26 Oct
You Might Have Too Many Pets if They Start Eating Each Other

Dear Mouthy Housewives,

On a routine trip to the pet store to get dog food, my 10 year old fell in love with the hamster/gerbil/guinea pig section. Now she is DYING for one.   The problem is that we already have a dog and a cat and everything I have read confirms my suspicions that the cat will eat the thing. So is there a cat proof hamster home out there?

I explained that we have to respect our current pets that were here first and not tempt them with meaty chewables and I thought that worked. But this morning I woke to a full page letter wishing me all the luck in “finding” a hamster.   What should I do?

Signed,

We Love Dogs, Cats and Rodents Too!

________________________________

Dear Animal Lovers,

I am going to tell you a very unfortunate story and I only hope you will learn from my wise words. When I was a kid, I had the chance to bring home the class guinea pigs for the summer. This was an honor indeed!

And I made sure those guinea pigs had the most fabulous summer (sun bathing, frolicking, water skiing) – right up until the day they got eaten by our two dogs.   There is nothing worse than having to explain to your teachers why you are coming back from summer vacation with an empty guinea pig cage.

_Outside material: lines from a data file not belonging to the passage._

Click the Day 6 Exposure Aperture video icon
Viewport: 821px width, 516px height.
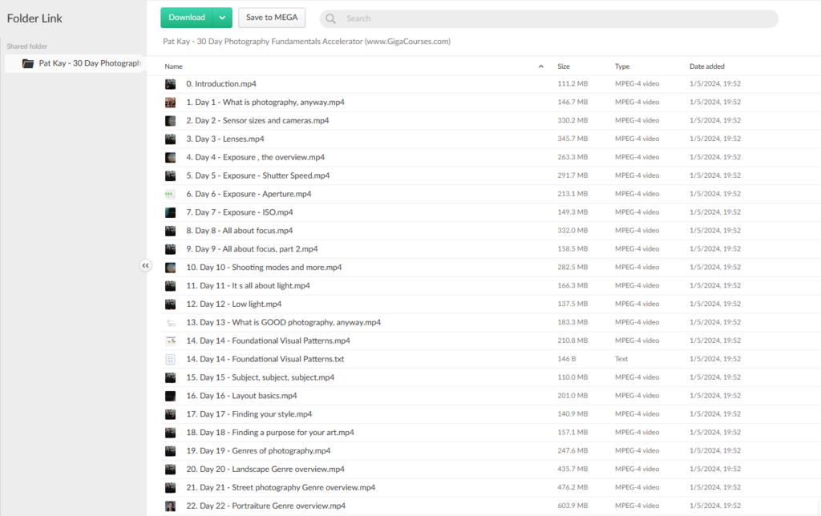pos(170,194)
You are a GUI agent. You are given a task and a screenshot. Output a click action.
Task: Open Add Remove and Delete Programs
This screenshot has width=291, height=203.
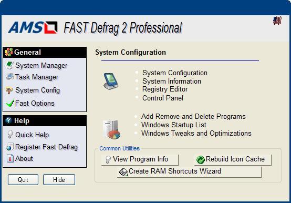click(x=193, y=116)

Dogs and cats are always going to be very interested in eating hamsters, guinea pigs and gerbils. So there is always a risk of little Herb the hamster becoming your kitty cat’s next meal. I would advise a cage with a very secure top. Ask your local pet store what to buy. And I would put something heavy on top of it to make sure no one gets out and no one gets in. Like a big fat hardcover book. Because your Kindle ain’t keeping anyone out of that cage.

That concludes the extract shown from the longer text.